ШИЛЛЕР. "To work, with heart resigned and spirit strong; Subdue, with patient toil, life's bitter wrong, Through Nature's dullest, as her brightest ways, We will march onward, singing to thy praise."
Е. С., в журнале «Дайал».
"Особенность занятий ученого мужа заключается в том, что наука — и особенно та ее сторона, с которой он постигает целое, — должна беспрестанно возникать перед ним в новых и прекрасных формах. Пусть же эта свежая духовная юность никогда не стареет в нем; пусть ни одна форма не становится застывшей и косной; пусть каждый рассвет приносит ему новую радость и любовь в его призвании и всё более широкие взгляды на его значение".
ФИХТЕ. * * * * *
Об ученых занятиях Маргарет во время ее пребывания в Кембридже я знал лично лишь то, что касалось немецкого языка. К моменту нашей первой встречи она уже была знакома с шедеврами французской, итальянской и испанской литератур. Но весь этот объем чтения не сделал ее «глубоко образованной в книгах и поверхностной в самой себе»; ибо к изучению большинства авторов она подходила «с духом и гением, равными или превосходящими их», — во всяком случае, насколько это касалось аналитического рассудка. Каждого изучаемого писателя, как и каждого знакомого человека, она помещала в его собственный класс, понимала его отношение к другим авторам, к миру, к жизни, к природе, к самой себе. Сколь бы сильно они ни восхищали ее, они никогда не увлекали ее за собой. Она рассекала течения их гения подобно величественному лебедю, плывущему против потока и наслаждающемуся бурной водой тем больше, чем сильнее она ей сопротивляется. В страстной борьбе любви она точно так же боролась с гением Сталь, Руссо, Альфьери, Петрарки.

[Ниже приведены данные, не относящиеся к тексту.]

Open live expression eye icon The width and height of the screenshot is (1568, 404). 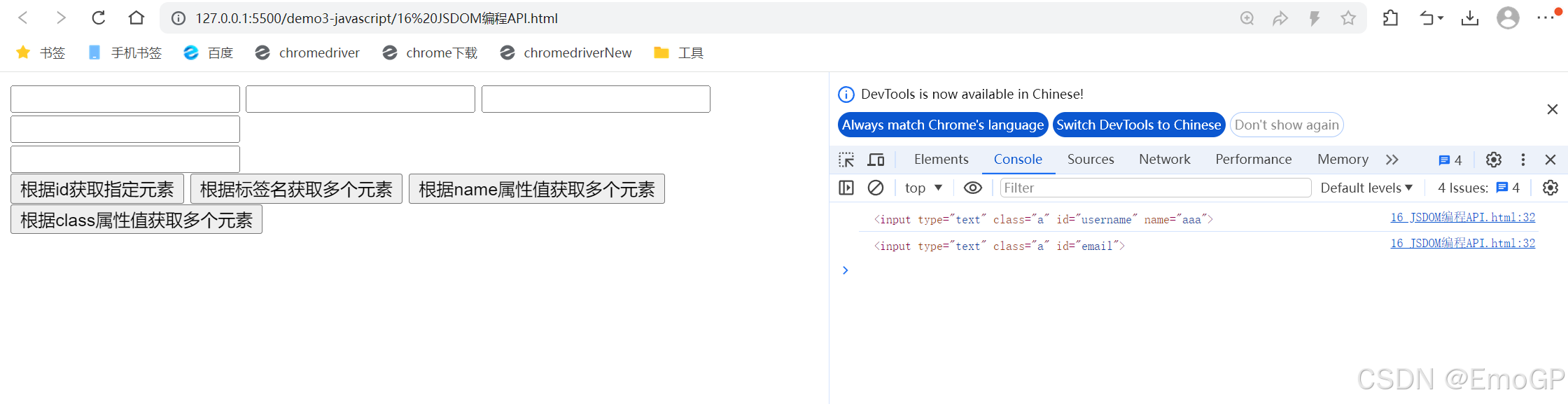pos(973,188)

Первым и наиболее поразительным элементом в гении Маргарет был ясный, острый рассудок, который тонко различал разные вещи и удерживал каждую мысль, мнение, личность, характер на своем месте, не позволяя смешивать их ни с какими другими. Бог Термин председательствовал в ее интеллекте. Свои мысли она знала так, как мы знаем лица друг друга; мнения же, у большинства из нас столь смутные, призрачные и изменчивые, в ее сознании представали как субстанциальные и отчетливые реальности. Одни люди видят различия, другие — сходства; она же видела и то, и другое. Ни один софист не мог подсунуть ей фальшивую монету мысли; но в то же время она распознавала единую чистую металлическую основу в монетах разных эпох, даже когда те были смешаны с весьма губительным сплавом. Это придавало ее уму всеобъемлющий характер, чрезвычайно внушительный и убедительный, поскольку позволяло ей демонстрировать единую Истину или единый Закон, проявляющиеся в столь разнообразных явлениях. Добавьте к этому ее глубокую веру в истину, которая делала ее реалистом такого толка, для которого мысли были вещами. Мир ее мыслей возникал вокруг ее разума подобно панораме: солнце на небе, цветы, отчетливо различимые на переднем плане, бледная гора, резко, хотя и неярко, очерчивающая своим контуром небо вдалеке, — и всё это в чистой светотени, всё в идеальной перспективе.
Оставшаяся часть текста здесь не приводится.